WHAT IS EXPECTED
Give back each line of the listing below that contains the string "star".

══ RECORDS SUPPLIED

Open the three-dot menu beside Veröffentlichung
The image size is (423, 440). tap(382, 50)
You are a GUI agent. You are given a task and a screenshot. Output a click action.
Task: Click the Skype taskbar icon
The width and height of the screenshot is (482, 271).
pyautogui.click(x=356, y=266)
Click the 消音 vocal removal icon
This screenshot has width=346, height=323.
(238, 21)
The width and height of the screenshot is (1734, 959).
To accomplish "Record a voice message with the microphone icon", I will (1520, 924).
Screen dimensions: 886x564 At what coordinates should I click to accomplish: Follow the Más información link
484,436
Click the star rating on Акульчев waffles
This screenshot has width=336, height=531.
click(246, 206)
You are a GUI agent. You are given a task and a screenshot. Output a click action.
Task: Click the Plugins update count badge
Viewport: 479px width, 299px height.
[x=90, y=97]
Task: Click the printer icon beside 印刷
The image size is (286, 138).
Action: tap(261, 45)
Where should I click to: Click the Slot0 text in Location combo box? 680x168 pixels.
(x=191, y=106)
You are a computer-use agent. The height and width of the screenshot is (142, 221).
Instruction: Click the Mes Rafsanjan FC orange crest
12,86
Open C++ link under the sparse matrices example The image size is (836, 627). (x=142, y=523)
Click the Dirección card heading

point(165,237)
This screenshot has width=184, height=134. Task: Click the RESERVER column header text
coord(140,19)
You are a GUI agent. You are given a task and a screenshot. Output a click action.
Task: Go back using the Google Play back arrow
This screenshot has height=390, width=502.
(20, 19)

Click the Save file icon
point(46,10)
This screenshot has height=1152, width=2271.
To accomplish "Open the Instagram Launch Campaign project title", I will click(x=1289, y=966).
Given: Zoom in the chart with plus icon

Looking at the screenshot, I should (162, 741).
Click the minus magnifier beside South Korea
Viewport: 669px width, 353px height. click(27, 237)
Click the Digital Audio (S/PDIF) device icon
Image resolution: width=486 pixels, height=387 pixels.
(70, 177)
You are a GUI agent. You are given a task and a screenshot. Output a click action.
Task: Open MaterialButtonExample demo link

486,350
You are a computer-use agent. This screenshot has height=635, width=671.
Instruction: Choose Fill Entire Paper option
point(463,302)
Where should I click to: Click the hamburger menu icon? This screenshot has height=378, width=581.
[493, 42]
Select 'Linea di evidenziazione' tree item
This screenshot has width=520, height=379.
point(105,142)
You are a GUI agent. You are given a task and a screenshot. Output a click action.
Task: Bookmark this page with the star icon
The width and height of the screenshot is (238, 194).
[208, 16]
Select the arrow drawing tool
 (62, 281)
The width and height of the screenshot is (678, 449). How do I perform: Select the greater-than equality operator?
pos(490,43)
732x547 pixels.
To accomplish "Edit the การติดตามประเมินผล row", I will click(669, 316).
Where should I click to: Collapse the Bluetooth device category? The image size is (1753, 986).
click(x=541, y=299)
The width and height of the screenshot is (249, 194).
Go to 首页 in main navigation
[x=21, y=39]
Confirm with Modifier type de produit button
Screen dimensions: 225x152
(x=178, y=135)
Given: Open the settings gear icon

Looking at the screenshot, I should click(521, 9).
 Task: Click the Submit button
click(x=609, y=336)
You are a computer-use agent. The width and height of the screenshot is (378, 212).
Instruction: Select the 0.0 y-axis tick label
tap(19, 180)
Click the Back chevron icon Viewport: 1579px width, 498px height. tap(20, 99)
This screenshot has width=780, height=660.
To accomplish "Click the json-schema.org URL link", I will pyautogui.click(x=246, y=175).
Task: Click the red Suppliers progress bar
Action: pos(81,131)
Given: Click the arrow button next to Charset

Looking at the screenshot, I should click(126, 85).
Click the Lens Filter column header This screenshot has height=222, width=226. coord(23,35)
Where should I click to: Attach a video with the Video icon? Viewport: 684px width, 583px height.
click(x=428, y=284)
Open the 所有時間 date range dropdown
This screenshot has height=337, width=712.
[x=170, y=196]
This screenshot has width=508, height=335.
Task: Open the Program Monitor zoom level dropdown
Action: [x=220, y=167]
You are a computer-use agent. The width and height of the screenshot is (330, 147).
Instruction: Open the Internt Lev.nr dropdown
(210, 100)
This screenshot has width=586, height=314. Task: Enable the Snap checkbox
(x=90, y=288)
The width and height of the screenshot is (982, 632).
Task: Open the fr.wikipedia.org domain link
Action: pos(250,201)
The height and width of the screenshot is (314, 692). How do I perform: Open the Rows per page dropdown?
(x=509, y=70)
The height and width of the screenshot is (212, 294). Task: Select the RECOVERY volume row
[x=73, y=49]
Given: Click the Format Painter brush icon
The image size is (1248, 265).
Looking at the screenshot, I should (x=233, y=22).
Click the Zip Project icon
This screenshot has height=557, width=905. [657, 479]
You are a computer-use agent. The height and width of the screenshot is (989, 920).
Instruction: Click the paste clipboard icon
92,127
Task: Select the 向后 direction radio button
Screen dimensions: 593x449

════

ANSWER
Click the star rating on Акульчев waffles
Task: Bookmark this page with the star icon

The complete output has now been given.